腕だけとなった姿で闇の奥から飛び出すと、おぞましい速さで迫ってくる。
その服従の枷をはめた醜悪な指が、わし掴むようにエレファナの喉元を狙った。
突如、闇を切り裂くような甲高い悲鳴があがる。
影は汚い奇声を張りあげながら、情けない姿で草地に転がった。
エレファナは一歩踏み出して、静かに影を見下ろす。
「やはり気づいていなかったのですね。今の枷の服従関係は、支配が私側にあるのです」
それは明るい礼拝堂内で、セルディと指輪の交換を行ったときから気になっていたことだった。
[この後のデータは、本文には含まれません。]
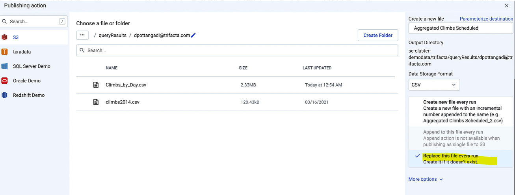Close the Publishing action dialog
This screenshot has height=195, width=515.
tap(507, 6)
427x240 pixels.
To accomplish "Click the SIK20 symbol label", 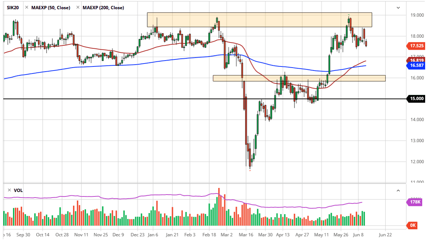I will [13, 7].
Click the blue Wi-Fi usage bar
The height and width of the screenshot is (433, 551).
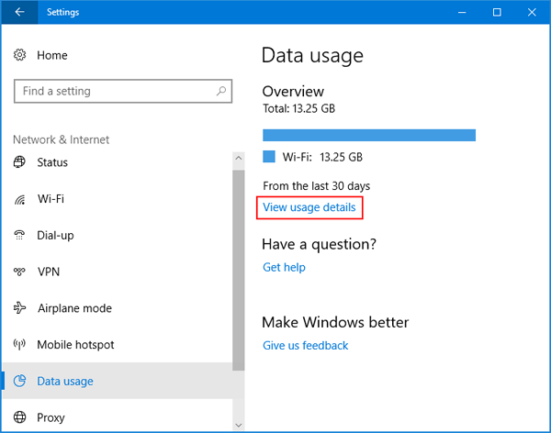(368, 135)
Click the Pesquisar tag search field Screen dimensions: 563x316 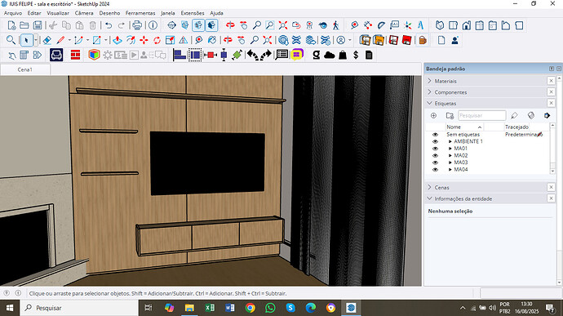[482, 115]
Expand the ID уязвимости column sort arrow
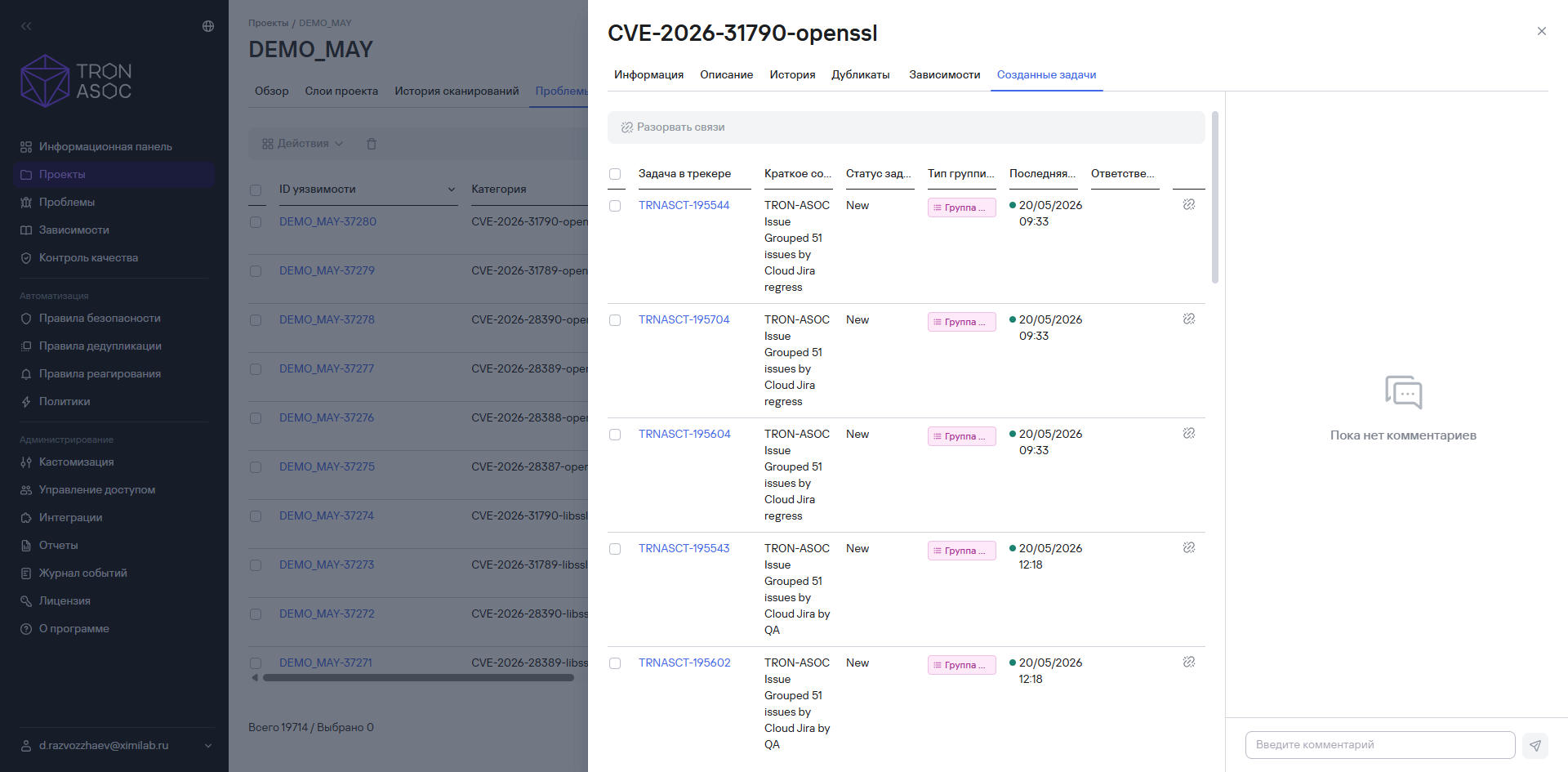Screen dimensions: 1568x772 pos(452,190)
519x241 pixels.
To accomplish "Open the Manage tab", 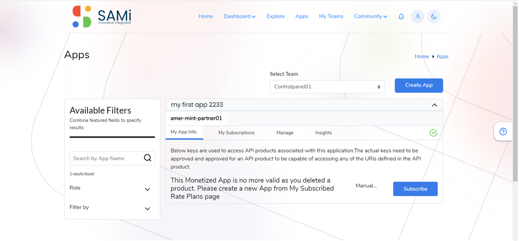I will tap(285, 133).
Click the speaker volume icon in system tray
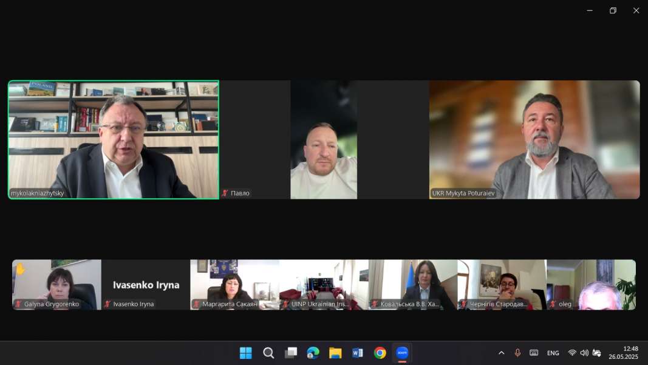This screenshot has width=648, height=365. pos(584,353)
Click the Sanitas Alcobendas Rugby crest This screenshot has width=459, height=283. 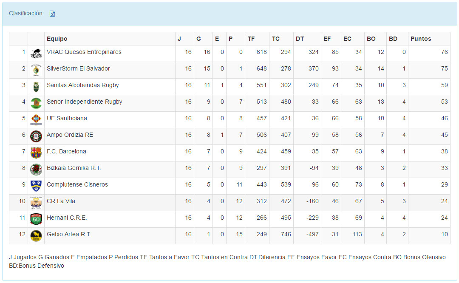(x=36, y=87)
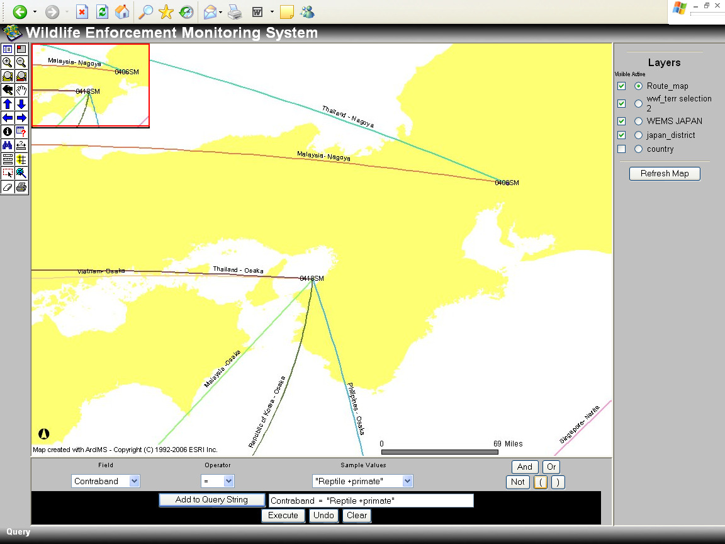Click the Clear Selection eraser icon
Image resolution: width=725 pixels, height=544 pixels.
8,187
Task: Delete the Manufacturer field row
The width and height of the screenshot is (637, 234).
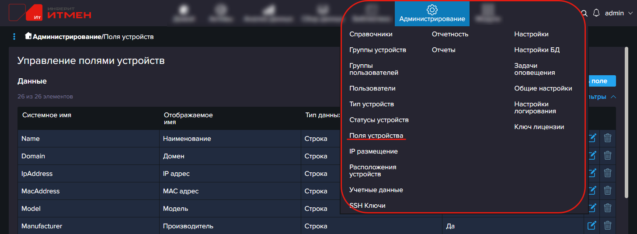Action: [x=607, y=226]
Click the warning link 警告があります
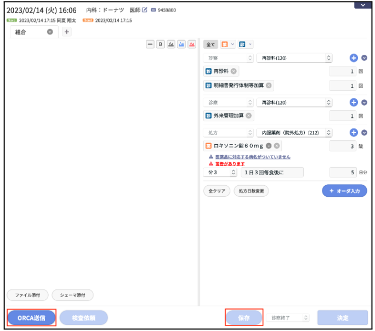This screenshot has width=375, height=331. [x=230, y=163]
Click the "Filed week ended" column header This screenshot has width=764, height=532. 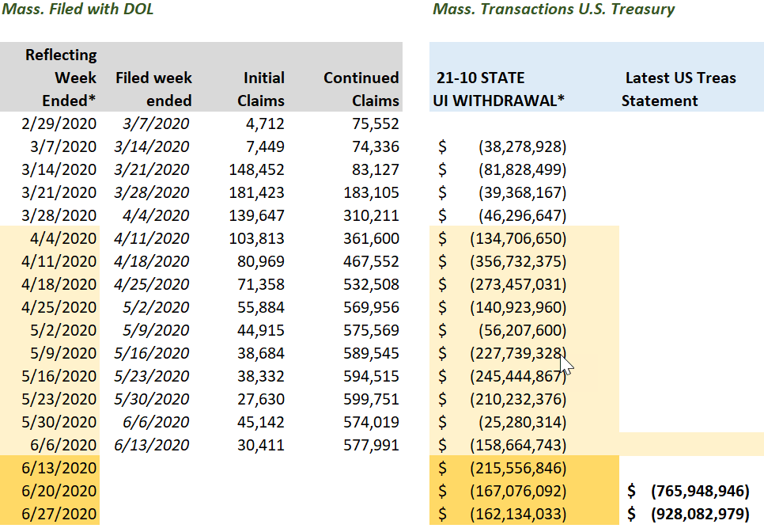(x=153, y=89)
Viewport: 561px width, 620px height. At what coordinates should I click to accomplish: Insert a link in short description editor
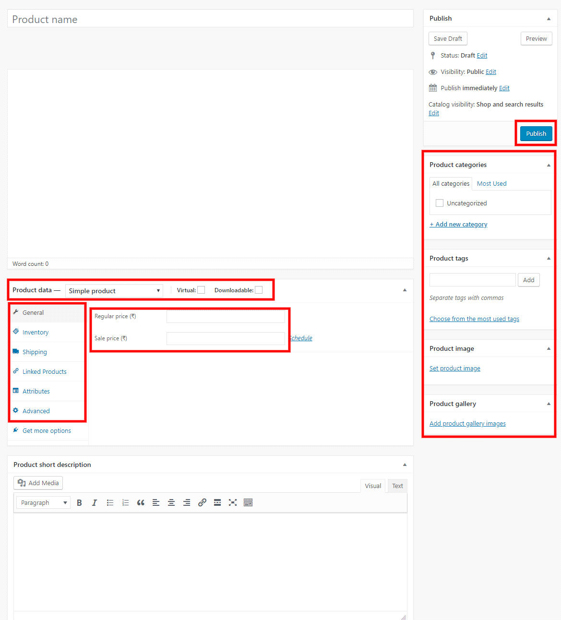(202, 502)
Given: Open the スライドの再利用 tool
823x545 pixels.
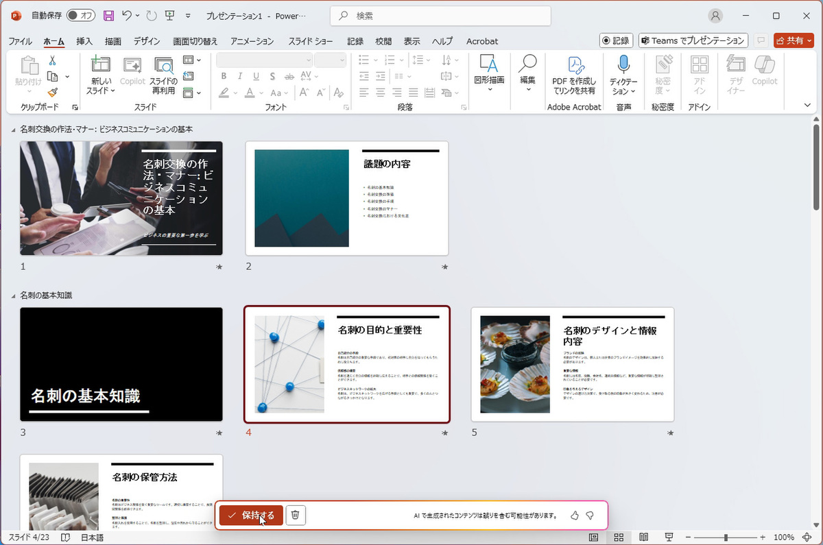Looking at the screenshot, I should 164,66.
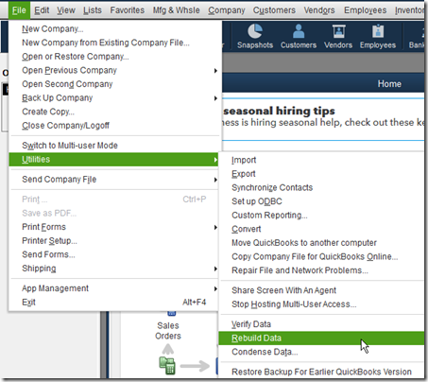Click the seasonal hiring tips headline
428x382 pixels.
coord(279,111)
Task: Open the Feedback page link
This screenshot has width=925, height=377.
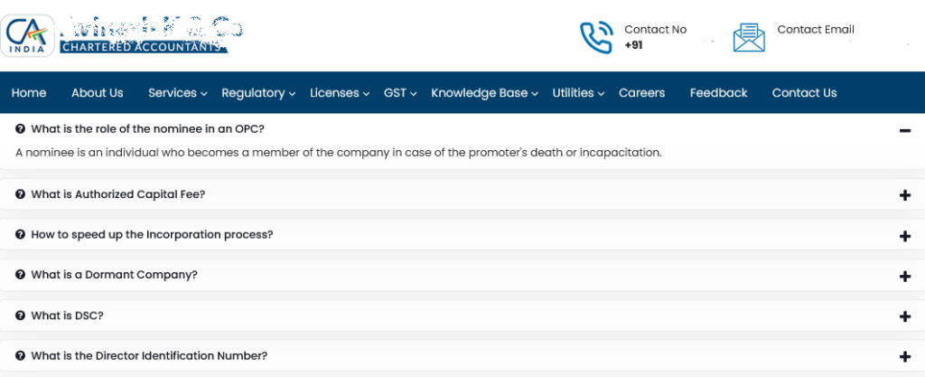Action: [718, 93]
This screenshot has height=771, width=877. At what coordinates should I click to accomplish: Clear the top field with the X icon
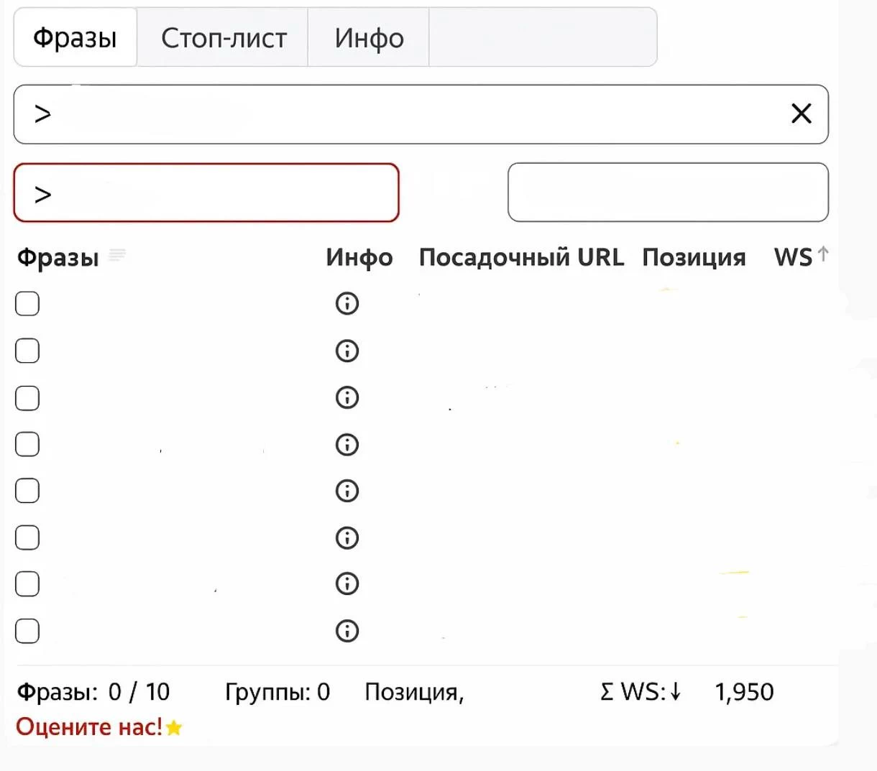tap(801, 114)
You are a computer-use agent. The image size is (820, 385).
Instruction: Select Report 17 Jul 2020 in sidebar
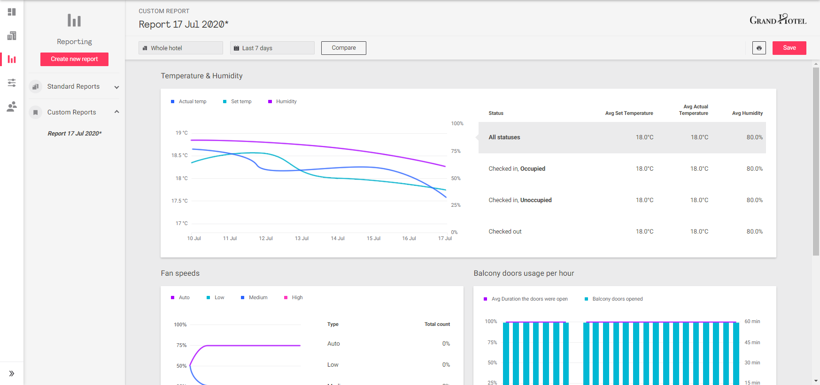74,134
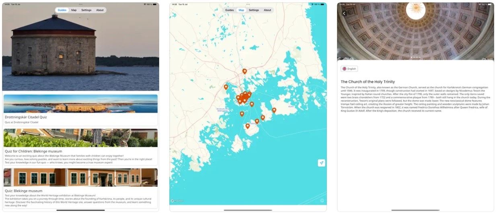Image resolution: width=497 pixels, height=216 pixels.
Task: Tap the church photo page indicator dots
Action: 415,58
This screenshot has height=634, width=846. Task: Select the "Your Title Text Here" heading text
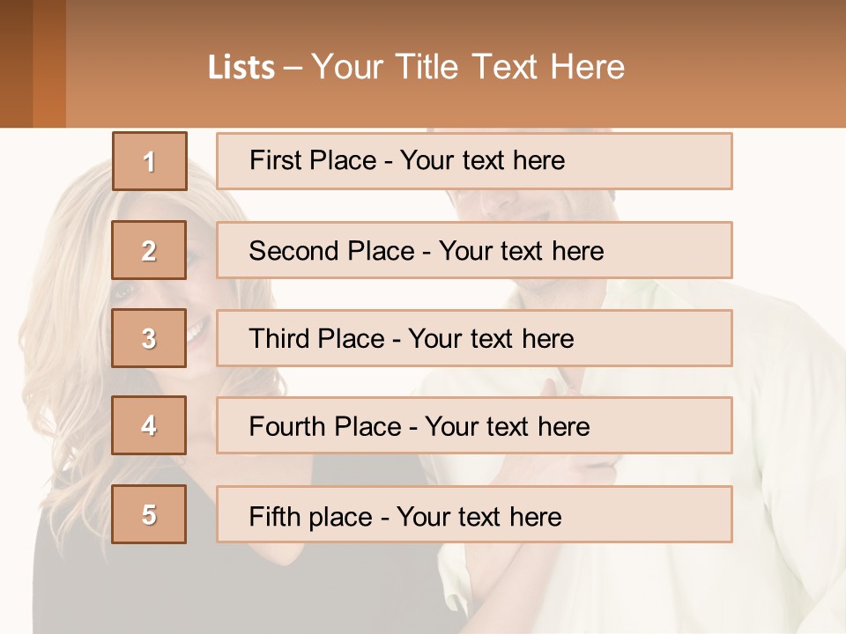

「セルディさまの持っている枷はなぜか、服従する側に変わっていたのです。持って生まれたときに変質したのだと思います。あなたは魂の消滅に焦っていました。だから枷をセルディさまから自分に移すとき、『深く考えず、主従関係の確認をしなかった』はずです!」
(つまり作戦成功です!!)
地べたに転がる影は、事実に身を震わせながら叫んだ。
『ゥルサイ! ハヤクおマエノ、ィノチヲ!!』
「無理です。あなたが誤って着けた服従の枷をセルディさまに戻そうとしても、それは私がさせません」
腕の影は自分を支配する枷を非難するように、甲高い奇声をあげて地を転げまわった。
しかしその身は動くたび、煙をあげるように表面の形が削がれていく。
やがて薬指の部分が砂のように崩れて無くなった。
枷も外れてほどけるように消える。
(もう、セルディさまを縛るものはなにもありません。ドルフ皇帝が着けた枷も失われました)
いつの間にか辺りは静まっていた。
ドルフ皇帝だった細長い影は地に這いつくばり、もがく力もない。
風が吹けば消えてしまいそうなほどに、その魂は朽ちていた。
『……コワィ』
「そうなのですね」
『ヒトりニシナイで』
「はい。私はここにいますよ」
『キえルノこワイ』
「だからあなたは不滅の命を求めていたのですね。生き永らえる可能性にすがるように、研究所で試作した不完全な道具ですら使い続けていましたから。それで自分の魂を傷つけていると気づいていても」
『コワい。エレフぁナ、サムイヨ……』
すでに腕の形すらほころびた影は、みすぼらしく震えている。
(寒いのですね。ひとりで泣いています)
エレファナはそのわびしい姿を見つめた。
すると自分が礼拝堂で言葉にならない感情にさらわれて、涙が止まらなくなったときのことを思い出す。
それをセルディが受け止めるように、ずっとそばにいてくれたことも。
(でも彼には誰もいないのです。みんな自分から振り払ってしまいました)
エレファナはそっと屈んだ。
そしてあとはただ消えるだけの影に対して、包むように手を伸ばす。